A 2009 article by Steven Nemeroff, ND in Life Extension Magazine offers suggestions for reducing the chances of scatting cancer cells during cancer surgery.[viii] One way, of course, is to choose a less invasive treatment for the same condition, assuming it has competitive results and the patient is a good candidate. Perhaps the ever-increasing interest in focal prostate cancer treatment is connected to a better understanding of the potential harms of surgery that don’t become apparent for several years. Treatments like focal laser ablation (FLA) do not involve surgical manipulation of the gland, and the extreme heat of the laser energy cauterizes (seals off) blood vessels while it immediately destroys tumor cells. The Sperling Prostate Center protocol includes several advantages that minimize any risk of disseminating tumor cells while maximizing the body’s own immune system defenses:

  • No major surgery, no blood spillage, no disruption of the tumor due to manipulation
  • Extreme laser heat cauterizes (seals off) tumor blood vessels
  • No general anesthesia to suppress the immune system
  • Relatively short outpatient procedure reduces patient fear and anxiety
  • Absence of pain controls production of stress hormones

Focal laser ablation offers competitive cancer control with minimal side effects. Unlike prostatectomy, FLA leaves all future treatment options open, including a repeat focal treatment. Thus, FLA helps avert the problem of prostate surgery releasing cancer cells into the bloodstream.
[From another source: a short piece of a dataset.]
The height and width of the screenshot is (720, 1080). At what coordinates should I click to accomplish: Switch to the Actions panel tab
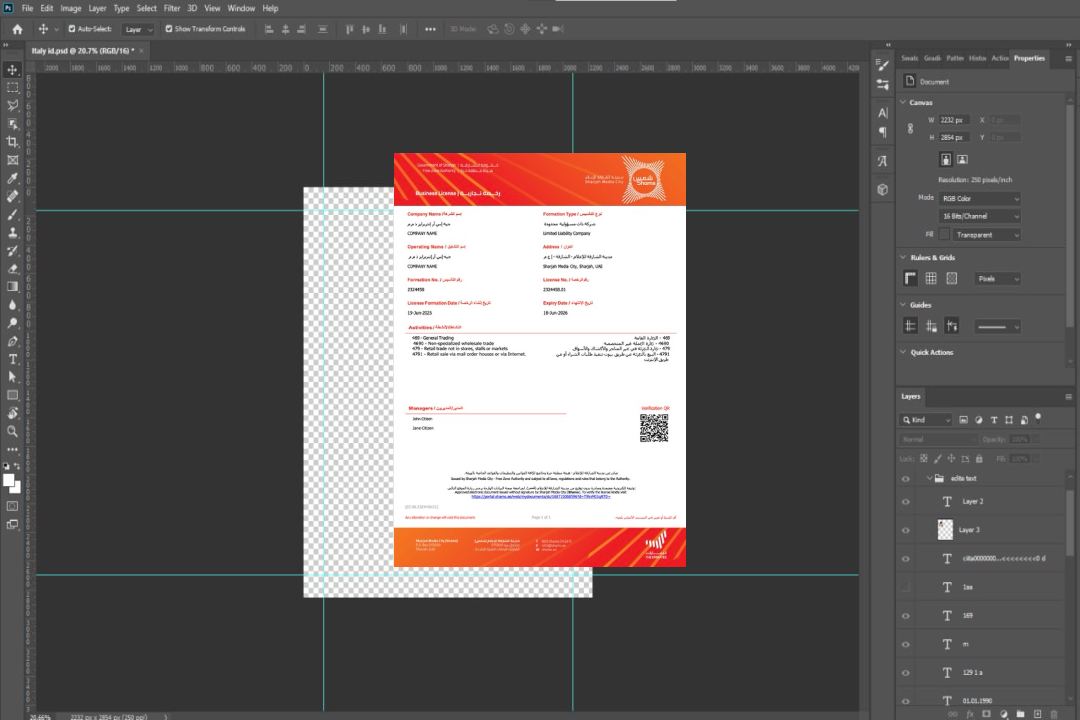1000,58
[i] Friedlander T, Fong L. The end of the beginning: circulating tumor cells as a biomarker of castration-resistant prostate cancer. J Clin Oncol. 2014 Apr 10;32(11):1104-6.

[ii] http://www.lifeextension.com/magazine/2009/12/preventing-surgery-induced-cancer-metastasis/page-01

[iii] Neeman E, Ben-Eliyahu S. The perioperative period and promotion of cancer metastasis: New outlooks on mediating mechanisms and immune involvement. Brain Behav Immun. 2013 Mar; 30(Suppl): S32–S40.

[iv] Neeman and Ben-Eliyahu. Ibid.

[v] Eschwège P, Moutereau S, Croupy S, Douard R et al. Prognostic value of prostate circulating cells detection in prostate cancer patients: a prospective study. Br J Cancer. 2009 Feb 24; 100(4): 608–610.

[vi] Ibid.

[vii] Demicheli R, Valagussa P, Bonadonna G. Does surgery modify growth kinetics of breast cancer micrometastases?

Br J Cancer. 2001 Aug 17; 85(4):490-2.